Obesity is NOT a contraindication to Enhanced Recovery After Surgery guidance.

Obese patients may require HDU care post-operatively to cater for additional needs in the immediate post-operative period. Forward planning may be required if specialist beds/hoists/commodes/chairs are required in order to aid mobility and reduce risk of post-operative ileus and pressure sores.

The risk of thrombo-embolic disease is increased in the obese patient. Early mobilisation, leg exercises, adequate hydration and correctly fitted anti-embolism stockings (either above or below the knee) as recommended by SIGN 122 should be instituted to reduce risk (2). Weight adjusted dosage of low molecular weight heparin should be given subcutaneously as per the relevant guideline.
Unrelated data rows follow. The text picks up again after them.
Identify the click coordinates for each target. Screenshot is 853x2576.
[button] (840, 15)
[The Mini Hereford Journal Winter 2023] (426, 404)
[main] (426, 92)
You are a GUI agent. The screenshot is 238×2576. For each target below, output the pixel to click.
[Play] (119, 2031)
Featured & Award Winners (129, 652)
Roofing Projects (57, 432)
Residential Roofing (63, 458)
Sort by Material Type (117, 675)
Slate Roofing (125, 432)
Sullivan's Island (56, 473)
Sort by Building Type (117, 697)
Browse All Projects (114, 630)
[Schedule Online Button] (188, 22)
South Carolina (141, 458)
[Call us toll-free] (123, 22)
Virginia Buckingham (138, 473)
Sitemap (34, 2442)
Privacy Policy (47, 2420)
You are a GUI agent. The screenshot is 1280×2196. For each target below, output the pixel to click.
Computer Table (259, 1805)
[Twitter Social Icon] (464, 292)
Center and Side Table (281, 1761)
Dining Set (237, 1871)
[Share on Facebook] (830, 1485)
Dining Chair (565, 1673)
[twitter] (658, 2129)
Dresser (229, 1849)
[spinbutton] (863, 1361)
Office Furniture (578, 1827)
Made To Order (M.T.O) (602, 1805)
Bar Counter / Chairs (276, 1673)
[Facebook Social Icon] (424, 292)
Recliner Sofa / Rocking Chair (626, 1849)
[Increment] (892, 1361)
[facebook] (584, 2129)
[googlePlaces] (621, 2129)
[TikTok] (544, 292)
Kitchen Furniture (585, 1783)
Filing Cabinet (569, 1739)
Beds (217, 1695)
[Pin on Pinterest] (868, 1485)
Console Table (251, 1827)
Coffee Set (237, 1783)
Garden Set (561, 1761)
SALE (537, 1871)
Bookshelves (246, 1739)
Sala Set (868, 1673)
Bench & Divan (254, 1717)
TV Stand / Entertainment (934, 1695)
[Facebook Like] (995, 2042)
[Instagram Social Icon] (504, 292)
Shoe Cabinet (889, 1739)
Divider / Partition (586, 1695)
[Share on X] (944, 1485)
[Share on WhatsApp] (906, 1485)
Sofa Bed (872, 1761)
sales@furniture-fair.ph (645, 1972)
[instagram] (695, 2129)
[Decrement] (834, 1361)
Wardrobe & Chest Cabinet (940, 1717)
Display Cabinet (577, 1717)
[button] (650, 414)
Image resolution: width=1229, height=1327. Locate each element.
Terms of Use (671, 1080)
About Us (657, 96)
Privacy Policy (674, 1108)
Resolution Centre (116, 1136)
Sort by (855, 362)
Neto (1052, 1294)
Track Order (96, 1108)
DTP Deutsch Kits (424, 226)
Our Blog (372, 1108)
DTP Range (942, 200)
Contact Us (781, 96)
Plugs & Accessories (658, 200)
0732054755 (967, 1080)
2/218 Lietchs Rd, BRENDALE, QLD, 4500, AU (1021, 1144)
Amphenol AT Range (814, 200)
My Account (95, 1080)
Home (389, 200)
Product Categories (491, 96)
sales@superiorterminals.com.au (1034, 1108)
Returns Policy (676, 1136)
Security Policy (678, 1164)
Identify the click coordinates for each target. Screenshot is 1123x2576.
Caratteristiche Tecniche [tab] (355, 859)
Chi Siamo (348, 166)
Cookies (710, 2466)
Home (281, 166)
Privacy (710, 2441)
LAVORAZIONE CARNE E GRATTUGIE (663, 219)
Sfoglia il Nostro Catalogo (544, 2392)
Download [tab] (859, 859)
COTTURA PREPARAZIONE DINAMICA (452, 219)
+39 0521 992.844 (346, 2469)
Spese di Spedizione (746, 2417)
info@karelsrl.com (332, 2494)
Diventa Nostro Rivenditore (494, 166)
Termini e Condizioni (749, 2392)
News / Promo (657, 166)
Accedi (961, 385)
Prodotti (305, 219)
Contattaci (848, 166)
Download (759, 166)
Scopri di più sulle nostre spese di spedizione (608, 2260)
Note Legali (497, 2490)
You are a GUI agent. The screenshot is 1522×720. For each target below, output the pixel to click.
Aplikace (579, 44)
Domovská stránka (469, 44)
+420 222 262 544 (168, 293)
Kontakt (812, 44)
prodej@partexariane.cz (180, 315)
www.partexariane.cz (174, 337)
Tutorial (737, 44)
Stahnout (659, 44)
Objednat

Obesity also contributes to a greater risk of post-operative sepsis, in particular surgical site infection. There are no specific recommendations for routine administration of additional prophylactic antibiotics. Early intervention and treatment should be initiated however, should post operative sepsis becomes evident.

Editorial Information

Last reviewed: 18/09/2017

Next review date: 31/03/2024

Author(s): Joy Simpson.

Approved By: Gynaecology Clinical Governance Group

Document Id: 587

References

1) Statistics on obesity, physical activity and diet: England, 2012. NHS Information Centre for Health and Social Care; 2012

2) SIGN 122, Prevention and management of venous thromboembolism, October 2014

3) SIGN 104, Antibiotic prophylaxis in surgery, April 2014.